Metadata-Version: 2.4
Name: pdflinkcheck
Version: 1.1.88
Summary: A purpose-built PDF link analysis and reporting tool with GUI and CLI.
Author: George Clayton Bennett
Author-email: George Clayton Bennett <george.bennett@memphistn.gov>
License-Expression: MIT AND AGPL-3.0-or-later
License-File: LICENSE
License-File: LICENSE-AGPL3
License-File: LICENSE-MIT
Classifier: Programming Language :: Python :: 3
Classifier: Programming Language :: Python :: 3 :: Only
Classifier: Programming Language :: Python :: 3.10
Classifier: Programming Language :: Python :: 3.11
Classifier: Programming Language :: Python :: 3.12
Classifier: Programming Language :: Python :: 3.13
Classifier: Programming Language :: Python :: 3.14
Classifier: License :: OSI Approved :: GNU Affero General Public License v3 or later (AGPLv3+)
Classifier: License :: OSI Approved :: MIT License
Classifier: Operating System :: OS Independent
Classifier: Intended Audience :: End Users/Desktop
Classifier: Intended Audience :: Developers
Classifier: Intended Audience :: Science/Research
Classifier: Intended Audience :: Other Audience
Classifier: Topic :: File Formats
Classifier: Topic :: Office/Business
Classifier: Topic :: Text Processing :: General
Classifier: Topic :: Scientific/Engineering :: Information Analysis
Classifier: Environment :: Console
Classifier: Environment :: MacOS X
Classifier: Environment :: Win32 (MS Windows)
Classifier: Typing :: Typed
Classifier: Development Status :: 4 - Beta
Requires-Dist: pyhabitat>=1.0.53
Requires-Dist: pypdf>=6.4.2
Requires-Dist: rich>=14.2.0
Requires-Dist: typer>=0.20.0
Requires-Dist: pymupdf>=1.26.7 ; extra == 'full'
Maintainer: George Clayton Bennett
Maintainer-email: George Clayton Bennett <george.bennett@memphistn.gov>
Requires-Python: >=3.10
Project-URL: Homepage, https://github.com/city-of-memphis-wastewater/pdflinkcheck
Project-URL: Repository, https://github.com/city-of-memphis-wastewater/pdflinkcheck
Provides-Extra: full
Description-Content-Type: text/markdown

# pdflinkcheck

A purpose-built tool for comprehensive analysis of hyperlinks and GoTo links within PDF documents.
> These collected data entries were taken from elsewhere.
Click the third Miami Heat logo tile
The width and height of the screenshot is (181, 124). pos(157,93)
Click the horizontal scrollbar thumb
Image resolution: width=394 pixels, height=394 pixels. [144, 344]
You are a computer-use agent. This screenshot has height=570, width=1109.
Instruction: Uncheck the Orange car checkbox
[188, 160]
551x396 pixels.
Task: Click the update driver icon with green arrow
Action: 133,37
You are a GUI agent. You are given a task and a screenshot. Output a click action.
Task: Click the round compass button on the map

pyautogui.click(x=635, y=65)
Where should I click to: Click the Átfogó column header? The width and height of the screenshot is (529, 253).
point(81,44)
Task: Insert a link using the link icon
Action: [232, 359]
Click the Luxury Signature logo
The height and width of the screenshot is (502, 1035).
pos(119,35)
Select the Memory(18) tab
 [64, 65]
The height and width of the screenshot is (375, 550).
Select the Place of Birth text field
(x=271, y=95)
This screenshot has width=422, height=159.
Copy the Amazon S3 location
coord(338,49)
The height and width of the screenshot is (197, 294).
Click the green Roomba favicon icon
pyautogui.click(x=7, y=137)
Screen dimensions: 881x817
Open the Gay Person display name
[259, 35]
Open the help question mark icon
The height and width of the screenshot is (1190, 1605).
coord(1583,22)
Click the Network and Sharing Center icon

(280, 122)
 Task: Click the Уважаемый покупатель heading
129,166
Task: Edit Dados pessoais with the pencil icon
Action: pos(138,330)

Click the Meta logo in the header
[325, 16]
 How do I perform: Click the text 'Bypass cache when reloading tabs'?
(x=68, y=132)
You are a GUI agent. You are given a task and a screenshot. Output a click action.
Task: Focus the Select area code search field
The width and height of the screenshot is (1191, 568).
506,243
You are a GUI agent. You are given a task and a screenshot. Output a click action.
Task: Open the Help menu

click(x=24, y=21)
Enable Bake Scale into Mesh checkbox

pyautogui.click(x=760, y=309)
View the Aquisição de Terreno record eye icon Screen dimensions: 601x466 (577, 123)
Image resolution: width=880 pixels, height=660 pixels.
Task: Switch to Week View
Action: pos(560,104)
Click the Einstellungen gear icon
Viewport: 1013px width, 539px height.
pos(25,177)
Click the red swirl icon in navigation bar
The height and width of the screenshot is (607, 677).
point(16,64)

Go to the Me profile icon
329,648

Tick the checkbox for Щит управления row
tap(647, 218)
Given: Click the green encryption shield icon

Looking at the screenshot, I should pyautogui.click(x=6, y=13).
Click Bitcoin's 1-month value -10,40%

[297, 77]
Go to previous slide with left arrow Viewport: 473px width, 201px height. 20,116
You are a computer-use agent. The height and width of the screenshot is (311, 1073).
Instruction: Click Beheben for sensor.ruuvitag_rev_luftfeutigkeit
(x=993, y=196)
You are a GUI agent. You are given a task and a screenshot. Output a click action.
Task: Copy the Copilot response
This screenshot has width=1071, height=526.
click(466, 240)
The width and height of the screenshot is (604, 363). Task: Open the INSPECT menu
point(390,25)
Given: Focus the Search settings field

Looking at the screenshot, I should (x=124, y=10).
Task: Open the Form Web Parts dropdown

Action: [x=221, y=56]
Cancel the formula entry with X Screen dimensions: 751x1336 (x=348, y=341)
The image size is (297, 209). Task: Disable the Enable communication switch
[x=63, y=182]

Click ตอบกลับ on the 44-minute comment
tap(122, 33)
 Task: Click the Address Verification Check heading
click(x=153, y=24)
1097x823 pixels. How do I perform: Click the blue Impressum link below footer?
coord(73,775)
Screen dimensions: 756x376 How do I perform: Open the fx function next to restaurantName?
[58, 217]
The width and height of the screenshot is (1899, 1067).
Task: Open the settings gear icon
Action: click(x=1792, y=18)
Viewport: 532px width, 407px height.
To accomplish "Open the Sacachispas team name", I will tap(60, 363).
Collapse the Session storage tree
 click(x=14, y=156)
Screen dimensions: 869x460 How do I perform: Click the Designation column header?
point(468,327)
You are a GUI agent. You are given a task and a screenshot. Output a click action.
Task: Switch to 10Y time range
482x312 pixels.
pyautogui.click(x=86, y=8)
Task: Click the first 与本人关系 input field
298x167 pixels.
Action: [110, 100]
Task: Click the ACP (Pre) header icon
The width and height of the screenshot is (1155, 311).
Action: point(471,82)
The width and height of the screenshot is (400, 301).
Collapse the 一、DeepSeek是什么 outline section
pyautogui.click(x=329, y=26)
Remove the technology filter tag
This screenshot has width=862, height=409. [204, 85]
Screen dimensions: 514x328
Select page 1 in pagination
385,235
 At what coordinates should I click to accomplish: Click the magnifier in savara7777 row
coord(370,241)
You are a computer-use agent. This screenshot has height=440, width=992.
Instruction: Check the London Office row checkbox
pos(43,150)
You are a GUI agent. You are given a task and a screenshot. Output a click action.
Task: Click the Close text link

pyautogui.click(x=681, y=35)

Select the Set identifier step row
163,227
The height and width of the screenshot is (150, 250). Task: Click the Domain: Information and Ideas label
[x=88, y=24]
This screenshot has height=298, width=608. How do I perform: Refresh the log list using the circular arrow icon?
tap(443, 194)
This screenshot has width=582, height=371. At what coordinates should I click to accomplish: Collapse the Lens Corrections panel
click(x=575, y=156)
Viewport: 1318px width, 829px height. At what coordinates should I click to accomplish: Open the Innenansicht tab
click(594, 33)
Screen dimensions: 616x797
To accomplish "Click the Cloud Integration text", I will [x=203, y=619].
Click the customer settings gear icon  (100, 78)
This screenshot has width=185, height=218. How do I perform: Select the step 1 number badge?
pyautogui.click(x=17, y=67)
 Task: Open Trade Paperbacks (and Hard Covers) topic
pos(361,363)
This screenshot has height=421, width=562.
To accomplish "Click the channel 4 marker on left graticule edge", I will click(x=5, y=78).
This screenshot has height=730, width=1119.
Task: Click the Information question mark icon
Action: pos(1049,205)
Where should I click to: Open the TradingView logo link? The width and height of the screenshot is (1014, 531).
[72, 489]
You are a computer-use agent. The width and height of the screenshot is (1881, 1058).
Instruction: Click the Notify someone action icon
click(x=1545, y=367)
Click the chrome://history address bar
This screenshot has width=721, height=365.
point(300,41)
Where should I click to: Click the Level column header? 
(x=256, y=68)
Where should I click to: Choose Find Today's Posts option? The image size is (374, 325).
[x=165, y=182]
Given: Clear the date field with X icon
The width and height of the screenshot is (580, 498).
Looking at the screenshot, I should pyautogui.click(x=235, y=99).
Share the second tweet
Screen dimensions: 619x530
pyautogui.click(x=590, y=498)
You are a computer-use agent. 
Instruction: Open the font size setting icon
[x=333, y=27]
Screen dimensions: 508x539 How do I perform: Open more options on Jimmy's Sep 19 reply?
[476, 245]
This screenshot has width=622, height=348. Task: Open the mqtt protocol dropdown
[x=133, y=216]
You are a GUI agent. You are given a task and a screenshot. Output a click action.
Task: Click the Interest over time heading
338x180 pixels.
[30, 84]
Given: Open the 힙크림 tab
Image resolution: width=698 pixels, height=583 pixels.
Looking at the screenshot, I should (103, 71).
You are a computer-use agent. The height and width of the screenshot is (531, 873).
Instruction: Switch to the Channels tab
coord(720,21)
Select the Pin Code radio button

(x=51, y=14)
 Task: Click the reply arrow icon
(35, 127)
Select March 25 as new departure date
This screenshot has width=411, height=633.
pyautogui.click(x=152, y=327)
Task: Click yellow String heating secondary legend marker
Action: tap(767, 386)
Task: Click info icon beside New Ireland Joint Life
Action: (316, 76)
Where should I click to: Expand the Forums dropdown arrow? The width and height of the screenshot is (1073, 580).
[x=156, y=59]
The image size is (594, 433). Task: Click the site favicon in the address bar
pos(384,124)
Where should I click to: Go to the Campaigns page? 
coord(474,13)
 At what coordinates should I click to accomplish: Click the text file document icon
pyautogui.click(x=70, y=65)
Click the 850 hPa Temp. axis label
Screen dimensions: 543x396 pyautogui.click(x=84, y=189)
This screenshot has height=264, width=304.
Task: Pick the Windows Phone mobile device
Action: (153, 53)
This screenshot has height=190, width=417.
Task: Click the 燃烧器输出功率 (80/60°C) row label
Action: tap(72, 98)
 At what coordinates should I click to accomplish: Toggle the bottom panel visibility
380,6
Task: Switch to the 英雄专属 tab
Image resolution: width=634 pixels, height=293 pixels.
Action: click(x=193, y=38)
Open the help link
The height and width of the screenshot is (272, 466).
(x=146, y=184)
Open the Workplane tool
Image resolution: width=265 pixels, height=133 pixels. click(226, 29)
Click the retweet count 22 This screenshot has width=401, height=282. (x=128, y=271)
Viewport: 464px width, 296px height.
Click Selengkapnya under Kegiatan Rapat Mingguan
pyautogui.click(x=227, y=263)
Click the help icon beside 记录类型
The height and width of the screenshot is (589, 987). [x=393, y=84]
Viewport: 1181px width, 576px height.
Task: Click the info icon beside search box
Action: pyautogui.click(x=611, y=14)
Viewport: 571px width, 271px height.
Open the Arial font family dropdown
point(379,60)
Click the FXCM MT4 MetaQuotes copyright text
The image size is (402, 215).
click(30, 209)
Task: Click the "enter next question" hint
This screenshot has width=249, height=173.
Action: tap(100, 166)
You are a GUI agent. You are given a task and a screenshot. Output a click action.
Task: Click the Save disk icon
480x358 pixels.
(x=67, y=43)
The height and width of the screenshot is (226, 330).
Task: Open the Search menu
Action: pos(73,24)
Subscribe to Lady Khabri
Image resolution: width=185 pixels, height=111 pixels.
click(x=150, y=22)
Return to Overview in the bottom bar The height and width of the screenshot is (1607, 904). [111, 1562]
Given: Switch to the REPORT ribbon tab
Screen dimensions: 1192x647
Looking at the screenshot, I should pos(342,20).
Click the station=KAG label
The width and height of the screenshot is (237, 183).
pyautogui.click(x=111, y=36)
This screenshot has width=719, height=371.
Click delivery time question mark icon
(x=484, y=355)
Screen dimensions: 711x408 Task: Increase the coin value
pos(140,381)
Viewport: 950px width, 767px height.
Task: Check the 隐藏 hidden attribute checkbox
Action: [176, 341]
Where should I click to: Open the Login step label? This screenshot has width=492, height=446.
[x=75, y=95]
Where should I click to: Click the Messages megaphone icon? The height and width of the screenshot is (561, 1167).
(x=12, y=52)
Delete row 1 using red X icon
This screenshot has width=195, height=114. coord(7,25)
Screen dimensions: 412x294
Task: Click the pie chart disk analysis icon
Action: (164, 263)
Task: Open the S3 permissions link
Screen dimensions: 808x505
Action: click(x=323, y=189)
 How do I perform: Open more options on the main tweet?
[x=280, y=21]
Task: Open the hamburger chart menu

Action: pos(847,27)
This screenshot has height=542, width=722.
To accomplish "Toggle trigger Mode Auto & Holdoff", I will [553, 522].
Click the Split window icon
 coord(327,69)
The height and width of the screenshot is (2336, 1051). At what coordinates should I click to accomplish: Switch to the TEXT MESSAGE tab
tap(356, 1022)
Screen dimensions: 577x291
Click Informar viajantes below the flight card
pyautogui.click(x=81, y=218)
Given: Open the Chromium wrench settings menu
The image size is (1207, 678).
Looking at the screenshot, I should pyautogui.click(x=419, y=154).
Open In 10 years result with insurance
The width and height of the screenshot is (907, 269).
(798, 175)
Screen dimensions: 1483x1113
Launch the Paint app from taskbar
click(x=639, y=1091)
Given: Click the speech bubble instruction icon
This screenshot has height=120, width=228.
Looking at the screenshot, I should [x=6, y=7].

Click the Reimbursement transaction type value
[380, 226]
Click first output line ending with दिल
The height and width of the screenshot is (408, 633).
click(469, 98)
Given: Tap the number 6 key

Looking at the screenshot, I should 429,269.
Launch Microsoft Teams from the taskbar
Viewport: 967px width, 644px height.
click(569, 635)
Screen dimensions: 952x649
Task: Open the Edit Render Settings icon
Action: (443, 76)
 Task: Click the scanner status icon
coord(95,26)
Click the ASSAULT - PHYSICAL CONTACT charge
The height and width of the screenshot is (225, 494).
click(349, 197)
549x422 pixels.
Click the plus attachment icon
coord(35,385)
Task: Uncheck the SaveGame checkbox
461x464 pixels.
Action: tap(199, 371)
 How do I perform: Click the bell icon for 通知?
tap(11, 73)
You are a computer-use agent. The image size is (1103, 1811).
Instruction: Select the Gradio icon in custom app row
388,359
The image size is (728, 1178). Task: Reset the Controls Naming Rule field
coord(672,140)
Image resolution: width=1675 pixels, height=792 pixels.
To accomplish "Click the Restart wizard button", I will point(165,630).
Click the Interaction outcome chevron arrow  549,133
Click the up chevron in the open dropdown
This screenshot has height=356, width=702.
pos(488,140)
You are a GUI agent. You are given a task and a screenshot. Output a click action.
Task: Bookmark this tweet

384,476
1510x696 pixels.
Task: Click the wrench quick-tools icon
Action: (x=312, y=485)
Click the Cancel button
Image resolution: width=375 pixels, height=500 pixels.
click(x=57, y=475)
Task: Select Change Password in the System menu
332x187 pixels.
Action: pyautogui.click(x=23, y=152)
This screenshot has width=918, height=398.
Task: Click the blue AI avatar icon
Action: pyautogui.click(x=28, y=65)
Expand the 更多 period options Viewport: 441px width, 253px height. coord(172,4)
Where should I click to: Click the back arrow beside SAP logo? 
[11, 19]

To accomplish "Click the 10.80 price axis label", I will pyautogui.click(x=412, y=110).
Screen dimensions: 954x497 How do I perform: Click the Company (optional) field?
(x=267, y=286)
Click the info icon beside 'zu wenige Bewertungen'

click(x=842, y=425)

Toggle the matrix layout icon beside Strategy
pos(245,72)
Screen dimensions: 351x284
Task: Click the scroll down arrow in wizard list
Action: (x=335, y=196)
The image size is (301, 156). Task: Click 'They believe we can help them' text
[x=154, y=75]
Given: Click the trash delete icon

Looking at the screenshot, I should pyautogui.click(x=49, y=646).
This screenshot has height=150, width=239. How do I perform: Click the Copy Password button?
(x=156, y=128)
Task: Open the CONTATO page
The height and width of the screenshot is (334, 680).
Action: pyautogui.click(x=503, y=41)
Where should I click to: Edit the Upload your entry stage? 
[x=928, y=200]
Users may leverage either the PyMuPDF or the pypdf library. Use the CLI or the GUI.

-----

![Screenshot of the pdflinkcheck GUI](https://raw.githubusercontent.com/City-of-Memphis-Wastewater/pdflinkcheck/main/assets/pdflinkcheck_gui_v1.1.81.png)

-----

## 📥 Access and Installation

The recommended way to use `pdflinkcheck` is to either install the CLI with `pipx` or to download the appropriate latest binary for your system from [Releases](https://github.com/City-of-Memphis-Wastewater/pdflinkcheck/releases/).

### 🚀 Release Artifact Files (EXE, PYZ, ELF)

For the most user-typical experience, download the single-file binary matching your OS.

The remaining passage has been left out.